A more attractive, affordable, climate-friendly local transport is also the primary goal of the Deutschlandticket. But we wouldn’t be in Germany if we just continued the success story of the nine-euro ticket. This worked well with the existing infrastructure, consisting of apps and paper slips. No, we have to make it a bit more complicated. We have to “digitize” in order to be able to collect data. In 2006, it was once claimed that they were the oil of the 21st century – after all, that has to be promoted.

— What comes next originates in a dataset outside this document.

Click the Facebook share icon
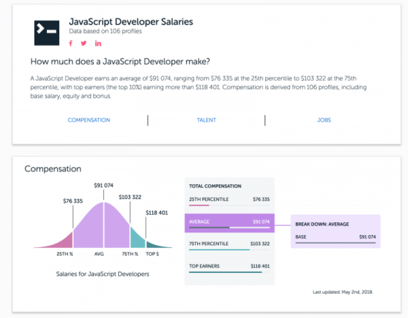This screenshot has height=318, width=408. click(x=71, y=43)
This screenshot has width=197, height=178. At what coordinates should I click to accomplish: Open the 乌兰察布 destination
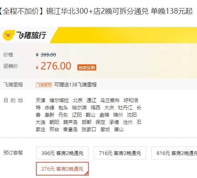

However, it remains a mystery to me how exactly the data from the app or chip card is to be collected across the whole country without thousands of expensive terminals at every entry and exit point and without permanent tracking of the app. On the other hand, we urgently need the millions that would have to be invested in the expansion of this digital data collection infrastructure for the expansion and modernization of routes and means of transport.

The task of local transport is to transport people reliably, quickly, barrier-free and cheaply. In my opinion, this also includes low-barrier access, such as a paper strip from the machine at the bus stop with a digital code. This is correctly understood digitization, because those people who are overwhelmed with taking out a subscription online or installing an app – or who do not want to do so at all – can also participate in it. And the revealing thing about the whole digitization debate is that paper and digital are not mutually exclusive in this case. A paper ticket with a QR code is at least as digital as the proposed chip card. At least since the COVID pandemic, we are very familiar with QR codes and know that these are also read digitally.

Digitization is and has never been an end in itself. If you keep reminding yourself of this, you eventually come to the conclusion that the simple often serves the purpose better than the seemingly innovative. Forcing innovation for the sake of innovation doesn’t make the buses more punctual.